- Lakh Waryah Location in Punjab, India Lakh Waryah Lakh Waryah (India)
- Coordinates: 31°16′11″N 75°13′44″E﻿ / ﻿31.269808°N 75.228945°E
- Country: India
- State: Punjab
- District: Kapurthala

Government
- • Type: Panchayati raj (India)
- • Body: Gram panchayat

Languages
- • Official: Punjabi
- • Other spoken: Hindi
- Time zone: UTC+5:30 (IST)
- PIN: 144626
- Telephone code: 01822
- ISO 3166 code: IN-PB
- Vehicle registration: PB-09
- Website: kapurthala.gov.in

= Lakh Waryah =

Lakh Waryah is a village in Sultanpur Lodhi tehsil in Kapurthala district of Punjab, India. It is located 15 km from the city of Sultanpur Lodhi, 40 km away from district headquarter Kapurthala. The village is administrated by a Sarpanch who is an elected representative of village as per the constitution of India and Panchayati raj (India).

== Demography ==
According to the report published by Census India in 2011, Lakh Waryah has a total number of 112 houses and population of 651 of which include 343 males and 308 females. Literacy rate of Lakh Waryah is 63.44%, lower than state average of 75.84%. The population of children under the age of 6 years is 63 which is 9.68% of total population of Lakh Waryah and child sex ratio is approximately 1032, higher than state average of 846.

== Population data ==

| Particulars | Total | Male | Female |
|---|---|---|---|
| Total No. of Houses | 112 | - | - |
| Population | 651 | 343 | 308 |
| Child (0-6) | 63 | 31 | 32 |
| Schedule Caste | 488 | 255 | 233 |
| Schedule Tribe | 0 | 0 | 0 |
| Literacy | 63.44 % | 69.23 % | 56.88 % |
| Total Workers | 196 | 192 | 4 |
| Main Worker | 169 | 0 | 0 |
| Marginal Worker | 27 | 25 | 2 |

==Work profile==
As per census 2011, 196 people were engaged in work activities out of the total population of Lakh Waryah which includes 192 males and 4 females. According to census survey report 2011, 86.22% workers (Employment or Earning more than 6 Months) describe their work as main work and 13.78% workers are involved in Marginal activity providing livelihood for less than 6 months.

== Caste ==
The village has schedule caste (SC) constitutes 74.96% of total population of the village and it doesn't have any Schedule Tribe (ST) population.

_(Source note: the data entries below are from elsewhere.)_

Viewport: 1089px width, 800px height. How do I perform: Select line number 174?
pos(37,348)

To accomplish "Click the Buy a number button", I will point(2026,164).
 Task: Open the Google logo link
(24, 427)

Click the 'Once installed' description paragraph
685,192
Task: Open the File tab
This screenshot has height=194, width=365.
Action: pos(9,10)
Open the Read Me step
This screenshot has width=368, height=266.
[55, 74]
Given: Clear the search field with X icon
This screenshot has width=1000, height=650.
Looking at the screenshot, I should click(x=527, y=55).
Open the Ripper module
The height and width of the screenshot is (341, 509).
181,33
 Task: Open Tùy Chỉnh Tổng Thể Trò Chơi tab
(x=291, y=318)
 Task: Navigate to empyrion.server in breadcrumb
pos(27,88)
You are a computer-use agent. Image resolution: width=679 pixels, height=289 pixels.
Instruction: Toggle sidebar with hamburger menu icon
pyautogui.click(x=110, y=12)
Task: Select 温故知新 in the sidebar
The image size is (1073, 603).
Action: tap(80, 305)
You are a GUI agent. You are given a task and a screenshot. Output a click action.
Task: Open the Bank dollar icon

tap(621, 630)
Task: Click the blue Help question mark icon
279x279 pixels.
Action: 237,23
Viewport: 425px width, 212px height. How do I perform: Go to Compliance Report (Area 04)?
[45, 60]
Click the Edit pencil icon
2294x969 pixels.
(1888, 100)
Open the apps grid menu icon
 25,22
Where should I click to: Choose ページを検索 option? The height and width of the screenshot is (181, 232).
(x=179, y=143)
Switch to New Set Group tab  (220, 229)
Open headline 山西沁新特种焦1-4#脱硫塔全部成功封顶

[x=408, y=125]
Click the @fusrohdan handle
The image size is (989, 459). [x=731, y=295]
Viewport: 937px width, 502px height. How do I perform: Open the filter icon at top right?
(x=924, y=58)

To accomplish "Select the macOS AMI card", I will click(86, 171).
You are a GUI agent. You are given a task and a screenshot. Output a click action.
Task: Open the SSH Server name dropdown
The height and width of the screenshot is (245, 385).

==Air travel connectivity==
The closest airport to the village is Sri Guru Ram Dass Jee International Airport.

==List of cities near the village==
- Bhulath
- Kapurthala
- Phagwara
- Sultanpur Lodhi

==Air travel connectivity==
The closest International airport to the village is Sri Guru Ram Dass Jee International Airport.